Times change. Mom has not adapted to new policies. But on the phone I heard management make a startling statement: “She wants us to be the way we were in the 50s or 60s.” Paraphrased further, if you don’t like the new changes and policies, then, your 60 year relationship means absolutely nothing.

Interestingly, this is the same attitude that has overtaken the work place. Seniority used to matter. It meant more experience and likely an ability to handle unusual challenges successfully. Now, the years likely equal a higher pay scale, health deterioration, and possible pension pay outs.

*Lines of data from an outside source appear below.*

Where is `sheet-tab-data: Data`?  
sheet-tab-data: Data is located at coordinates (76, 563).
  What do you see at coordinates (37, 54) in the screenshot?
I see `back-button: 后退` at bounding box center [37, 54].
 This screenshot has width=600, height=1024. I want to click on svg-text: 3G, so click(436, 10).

The desire to “standardize” which made places like McDonalds and Starbucks household successes from one corner of the globe to the other has overtaken nearly everything. Unfortunately, the fast food or laid back coffee drinking experiences do not “standardize” to more complex consumer interactions.

What’s awesome for one demographic isn’t cool for another. Usually, an experienced manager would convey styles and nuances to younger, newer and even the more gruff workers. They might convey it to middle-management too.

Unfortunately, the bottom line has become too “standardized” for adjusting service. No, the customer isn’t always right; the computer is.

Maybe that’s why it’s harder to describe , maintain, and discover an appropriate balance between ‘business friendly’ and ‘customer service.’ No one is perfect, lest anyone should boast, but it’s one thing to have a standard scenario and another to adjust the scenario so that instead of ‘service,’ it begets discourtesy and taking advantage.

Just some words to ponder and determine how and if they apply to interactions along the journey.